Start EXERCISE MATERIALS

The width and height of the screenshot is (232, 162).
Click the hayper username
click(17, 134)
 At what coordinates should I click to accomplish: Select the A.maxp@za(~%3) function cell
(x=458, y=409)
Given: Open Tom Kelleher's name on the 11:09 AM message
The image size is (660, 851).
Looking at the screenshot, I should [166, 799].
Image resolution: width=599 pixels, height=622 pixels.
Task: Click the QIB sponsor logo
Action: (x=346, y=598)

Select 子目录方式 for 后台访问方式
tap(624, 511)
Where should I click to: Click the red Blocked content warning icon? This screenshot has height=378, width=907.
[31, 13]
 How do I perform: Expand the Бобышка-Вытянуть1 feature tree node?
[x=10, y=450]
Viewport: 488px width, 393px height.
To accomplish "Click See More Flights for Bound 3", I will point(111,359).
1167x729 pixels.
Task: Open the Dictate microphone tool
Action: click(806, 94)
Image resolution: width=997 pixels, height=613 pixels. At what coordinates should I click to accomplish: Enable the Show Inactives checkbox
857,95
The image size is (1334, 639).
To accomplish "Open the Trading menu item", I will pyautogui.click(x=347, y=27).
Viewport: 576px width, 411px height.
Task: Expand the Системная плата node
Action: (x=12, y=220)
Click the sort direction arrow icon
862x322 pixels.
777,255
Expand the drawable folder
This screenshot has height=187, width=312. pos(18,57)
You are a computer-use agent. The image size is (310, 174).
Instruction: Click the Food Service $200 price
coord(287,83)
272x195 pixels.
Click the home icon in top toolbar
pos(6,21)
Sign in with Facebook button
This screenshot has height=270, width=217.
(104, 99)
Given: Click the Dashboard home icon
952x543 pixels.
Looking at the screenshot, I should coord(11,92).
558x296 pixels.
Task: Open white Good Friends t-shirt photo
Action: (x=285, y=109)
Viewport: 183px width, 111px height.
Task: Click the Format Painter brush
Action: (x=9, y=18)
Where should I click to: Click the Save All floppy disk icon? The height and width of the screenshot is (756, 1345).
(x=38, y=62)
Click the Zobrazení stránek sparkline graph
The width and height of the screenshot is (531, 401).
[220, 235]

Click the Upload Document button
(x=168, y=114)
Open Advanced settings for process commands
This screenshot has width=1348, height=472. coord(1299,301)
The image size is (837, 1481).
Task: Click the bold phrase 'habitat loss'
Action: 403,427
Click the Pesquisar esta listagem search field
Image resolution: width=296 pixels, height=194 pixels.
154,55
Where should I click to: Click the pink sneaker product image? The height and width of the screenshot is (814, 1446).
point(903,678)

End EXERCISE MATERIALS

▶ _DO THIS_
Please copy out all of the records above verbatim, line for line.

▶ _CORRECT OUTPUT_
The width and height of the screenshot is (232, 162).
Click the hayper username
click(17, 134)
 At what coordinates should I click to accomplish: Select the A.maxp@za(~%3) function cell
(x=458, y=409)
Given: Open Tom Kelleher's name on the 11:09 AM message
The image size is (660, 851).
Looking at the screenshot, I should [166, 799].
Image resolution: width=599 pixels, height=622 pixels.
Task: Click the QIB sponsor logo
Action: (x=346, y=598)

Select 子目录方式 for 后台访问方式
tap(624, 511)
Where should I click to: Click the red Blocked content warning icon? This screenshot has height=378, width=907.
[31, 13]
 How do I perform: Expand the Бобышка-Вытянуть1 feature tree node?
[x=10, y=450]
Viewport: 488px width, 393px height.
To accomplish "Click See More Flights for Bound 3", I will point(111,359).
1167x729 pixels.
Task: Open the Dictate microphone tool
Action: click(806, 94)
Image resolution: width=997 pixels, height=613 pixels. At what coordinates should I click to accomplish: Enable the Show Inactives checkbox
857,95
The image size is (1334, 639).
To accomplish "Open the Trading menu item", I will pyautogui.click(x=347, y=27).
Viewport: 576px width, 411px height.
Task: Expand the Системная плата node
Action: (x=12, y=220)
Click the sort direction arrow icon
862x322 pixels.
777,255
Expand the drawable folder
This screenshot has height=187, width=312. pos(18,57)
You are a computer-use agent. The image size is (310, 174).
Instruction: Click the Food Service $200 price
coord(287,83)
272x195 pixels.
Click the home icon in top toolbar
pos(6,21)
Sign in with Facebook button
This screenshot has height=270, width=217.
(104, 99)
Given: Click the Dashboard home icon
952x543 pixels.
Looking at the screenshot, I should coord(11,92).
558x296 pixels.
Task: Open white Good Friends t-shirt photo
Action: (x=285, y=109)
Viewport: 183px width, 111px height.
Task: Click the Format Painter brush
Action: (x=9, y=18)
Where should I click to: Click the Save All floppy disk icon? The height and width of the screenshot is (756, 1345).
(x=38, y=62)
Click the Zobrazení stránek sparkline graph
The width and height of the screenshot is (531, 401).
[220, 235]

Click the Upload Document button
(x=168, y=114)
Open Advanced settings for process commands
This screenshot has width=1348, height=472. coord(1299,301)
The image size is (837, 1481).
Task: Click the bold phrase 'habitat loss'
Action: 403,427
Click the Pesquisar esta listagem search field
Image resolution: width=296 pixels, height=194 pixels.
154,55
Where should I click to: Click the pink sneaker product image? The height and width of the screenshot is (814, 1446).
point(903,678)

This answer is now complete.